- About Us
Chetzemoka leaves Coupeville
With the start of winter, reduced service has returned to the Port Townsend-to-Coupeville ferry route along with several vessel changes in the coming weeks.
The Chetzemoka, the first of three 64-car ferries recently built by Washington State Ferries, was pulled from service Tuesday for a three-week maintenance period. After that it will go into service on the Point Defiance-Tahlequah route, replacing the Rhododendron.
Remaining on the route across Admiralty Inlet is the Salish, which will serve until the end of 2011, and then be replaced by the ferry system’s newest ferry, the Kennewick.
The Kennewick, which was built by Seattle boat builder Vigor Shipyards, started sea trials last week and cost $58.8 million to build. Ferry officials want the Kennewick to start sailing in January so staff can break in the ferry during its one-year warranty period.

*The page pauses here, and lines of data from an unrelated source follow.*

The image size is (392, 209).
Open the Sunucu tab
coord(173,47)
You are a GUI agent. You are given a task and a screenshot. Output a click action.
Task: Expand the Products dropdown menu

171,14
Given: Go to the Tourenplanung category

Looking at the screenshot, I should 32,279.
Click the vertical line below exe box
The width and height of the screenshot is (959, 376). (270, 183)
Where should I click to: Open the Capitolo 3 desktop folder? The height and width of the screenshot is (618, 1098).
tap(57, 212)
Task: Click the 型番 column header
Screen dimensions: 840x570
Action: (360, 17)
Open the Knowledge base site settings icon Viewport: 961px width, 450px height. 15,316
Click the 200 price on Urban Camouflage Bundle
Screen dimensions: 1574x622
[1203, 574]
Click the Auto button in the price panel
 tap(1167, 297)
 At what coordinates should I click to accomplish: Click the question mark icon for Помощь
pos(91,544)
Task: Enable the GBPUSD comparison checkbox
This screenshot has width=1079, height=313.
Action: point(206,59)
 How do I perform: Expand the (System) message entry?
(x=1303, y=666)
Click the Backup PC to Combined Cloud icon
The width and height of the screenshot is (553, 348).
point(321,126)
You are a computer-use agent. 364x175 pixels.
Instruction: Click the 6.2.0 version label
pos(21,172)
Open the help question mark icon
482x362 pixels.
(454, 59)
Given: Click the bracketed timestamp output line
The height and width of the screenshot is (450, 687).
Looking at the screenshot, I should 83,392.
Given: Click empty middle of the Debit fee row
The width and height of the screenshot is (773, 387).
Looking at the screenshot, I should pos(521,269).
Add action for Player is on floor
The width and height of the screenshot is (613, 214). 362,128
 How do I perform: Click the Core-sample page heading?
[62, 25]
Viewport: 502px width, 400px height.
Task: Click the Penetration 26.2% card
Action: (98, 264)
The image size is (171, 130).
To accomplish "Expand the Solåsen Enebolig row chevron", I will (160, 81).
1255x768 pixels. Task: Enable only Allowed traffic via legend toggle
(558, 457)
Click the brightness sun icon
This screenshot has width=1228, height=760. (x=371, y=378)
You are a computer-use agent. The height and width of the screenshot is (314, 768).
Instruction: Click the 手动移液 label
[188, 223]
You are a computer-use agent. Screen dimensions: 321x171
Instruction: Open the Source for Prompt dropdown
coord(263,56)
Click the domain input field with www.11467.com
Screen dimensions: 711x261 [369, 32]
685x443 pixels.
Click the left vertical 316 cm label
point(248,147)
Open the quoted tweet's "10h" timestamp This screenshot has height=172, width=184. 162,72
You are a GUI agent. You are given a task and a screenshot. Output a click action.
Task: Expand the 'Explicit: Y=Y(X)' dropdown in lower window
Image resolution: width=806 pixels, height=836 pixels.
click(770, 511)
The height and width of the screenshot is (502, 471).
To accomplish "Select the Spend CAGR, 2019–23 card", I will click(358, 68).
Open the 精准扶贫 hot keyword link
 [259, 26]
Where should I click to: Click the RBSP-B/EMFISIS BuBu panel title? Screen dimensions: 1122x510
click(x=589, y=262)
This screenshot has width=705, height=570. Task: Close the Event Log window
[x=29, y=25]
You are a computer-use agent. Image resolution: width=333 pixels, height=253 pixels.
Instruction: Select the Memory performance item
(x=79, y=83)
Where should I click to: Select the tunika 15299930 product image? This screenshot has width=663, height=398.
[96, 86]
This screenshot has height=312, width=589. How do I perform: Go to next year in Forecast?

“We’re looking forward to Vigor really putting the Kennewick to the test in sea trials before we add it to our fleet,” said Capt. George Capacci, deputy chief of construction and operations in a news release. “Both Washington State Ferries and Vigor have learned great lessons in this construction project as demonstrated by the delivery of a class of vessels ahead of schedule and under budget.”
Washington State Ferries is scheduled to take delivery of the Kennewick at the end of October.
The Kennewick is the third of three new ferries built by the state. The ferry system received $213.2 million in funding from the Legislature for the 2011-2013 biennium and the combined cost for the new ferries is 3.2 percent under budget, spokeswoman Laura Johnson said in an email.
The new Kwa-di Tabil class ferries provided a permanent replacement to the ancient Steel Electric ferries, which were pulled from service in November 2007 because of safety concerns. They were later sold for scrap.
The new ferries ensure two-vessel service on the Port Townsend-to-Coupeville route during the busy summer tourist season. Another ferry will join the Kennewick in May.
The next project up for the ferry system is construction of a larger, 144-car ferry. The Legislature in 2011 provided $146.9 million for the new ferry. Johnson said Washington State Ferries has accepted Vigor Shipyards’ design for the new ferry and officials are currently negotiating over the price. Nichols Brothers Boat Builders in Freeland has been helping build the vessels.